● **EXERCISE**
Rewrite everything from the row containing "Given: Open the gift box rewards icon" down to the row containing "Looking at the", changing "gift box" to "present box" and keeping everything else the same. Leave the pictures out of your answer.

● **ENTRIES SUPPLIED**
* * * * * * * * *

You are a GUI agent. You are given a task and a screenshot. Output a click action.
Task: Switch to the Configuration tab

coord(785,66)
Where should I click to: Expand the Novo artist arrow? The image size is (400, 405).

* * * * * * * * *

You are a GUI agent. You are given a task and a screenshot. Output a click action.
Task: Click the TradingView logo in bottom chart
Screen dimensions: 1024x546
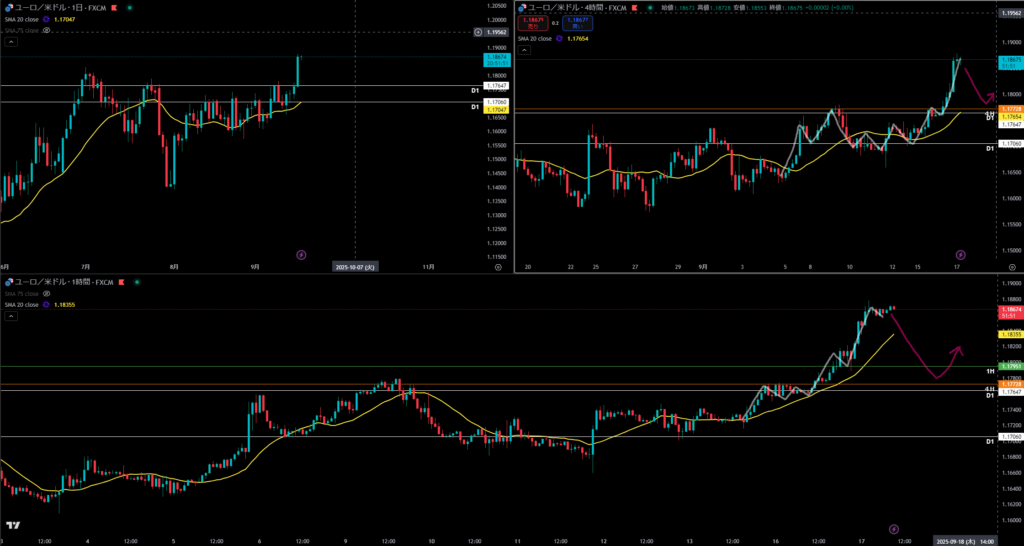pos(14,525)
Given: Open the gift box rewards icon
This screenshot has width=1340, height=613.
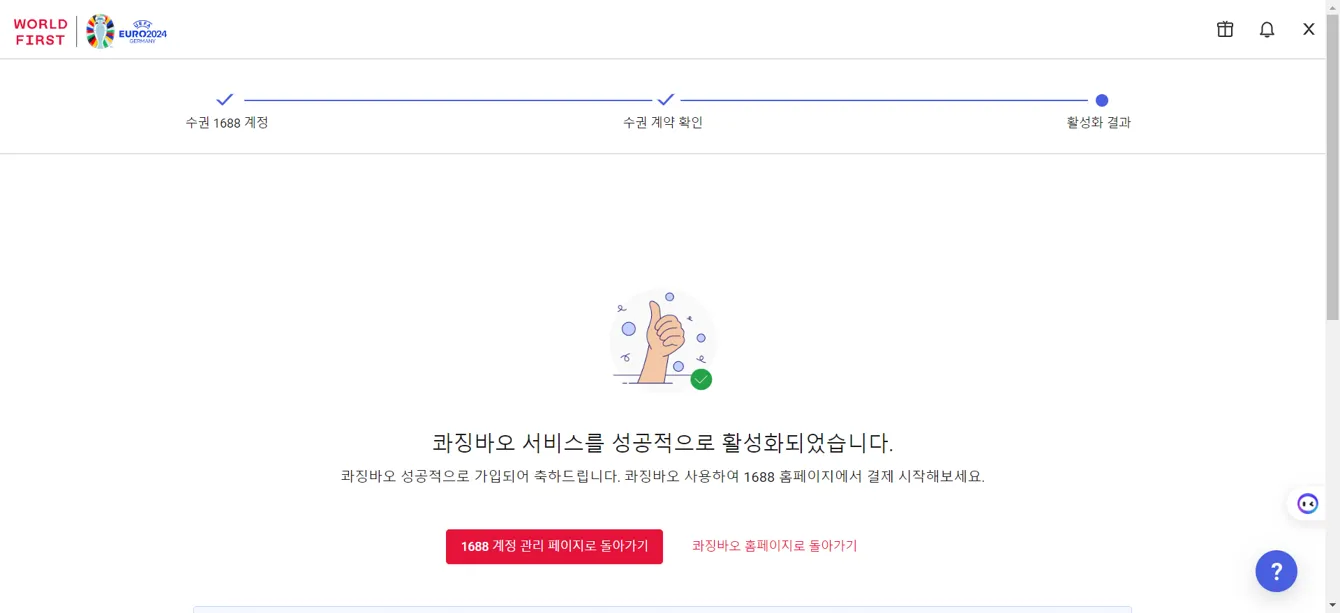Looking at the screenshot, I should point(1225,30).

* * * * * * * * *

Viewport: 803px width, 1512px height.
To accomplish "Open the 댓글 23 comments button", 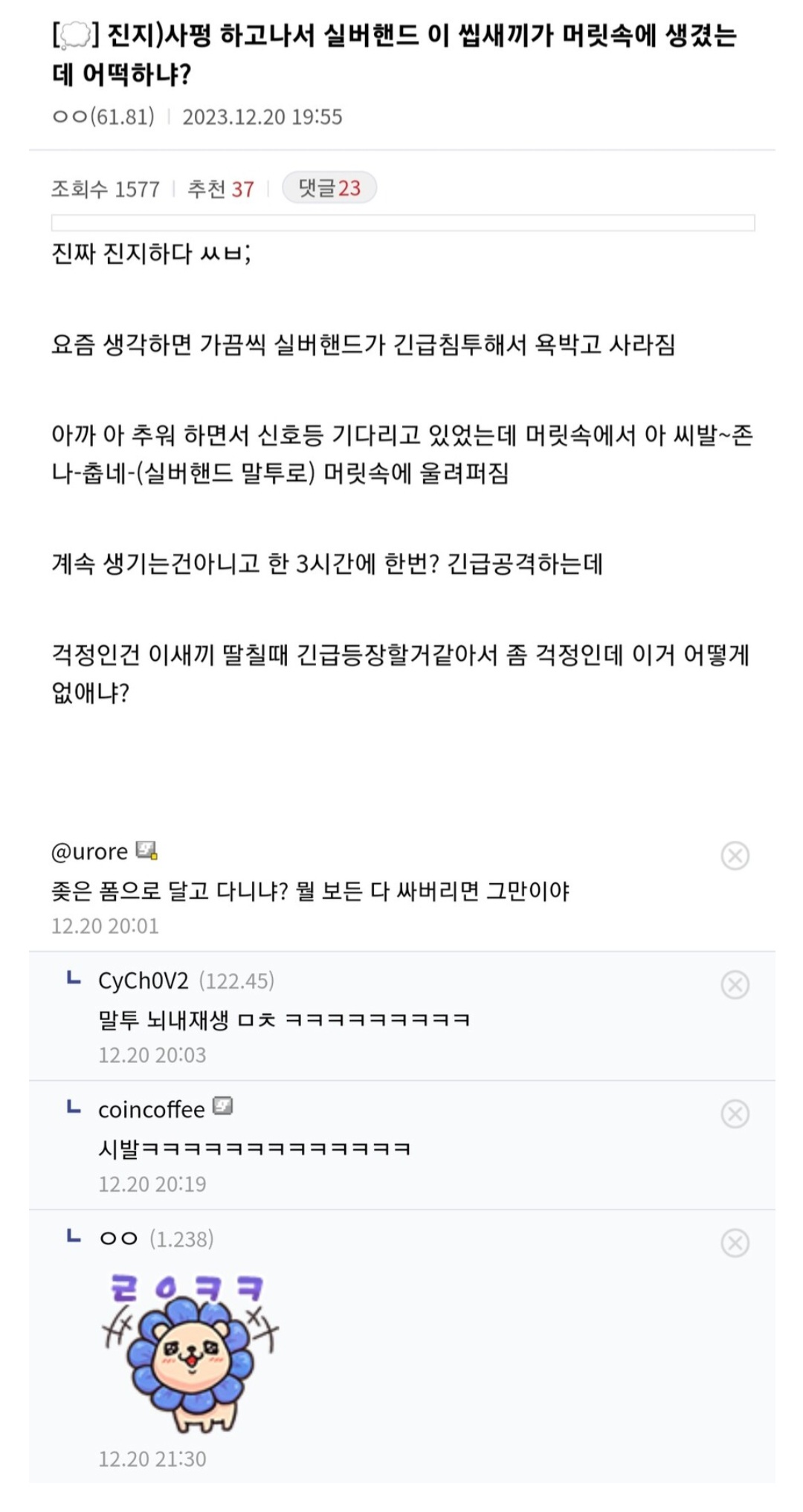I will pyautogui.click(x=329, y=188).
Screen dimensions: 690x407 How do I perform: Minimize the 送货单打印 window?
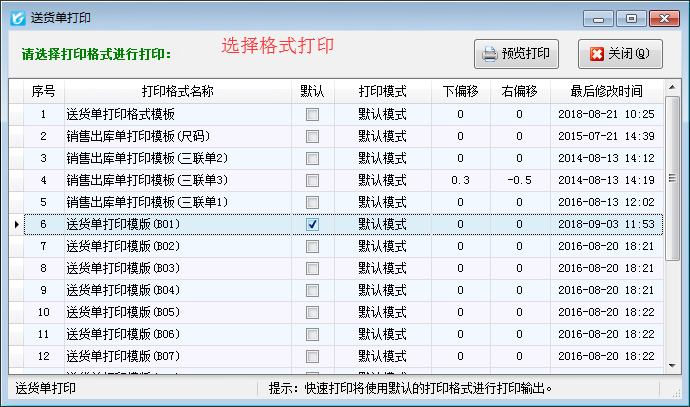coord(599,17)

* * * * * * * * *

● **SOLVED EXERCISE**
Given: Open the present box rewards icon
This screenshot has width=1340, height=613.
Looking at the screenshot, I should point(1225,30).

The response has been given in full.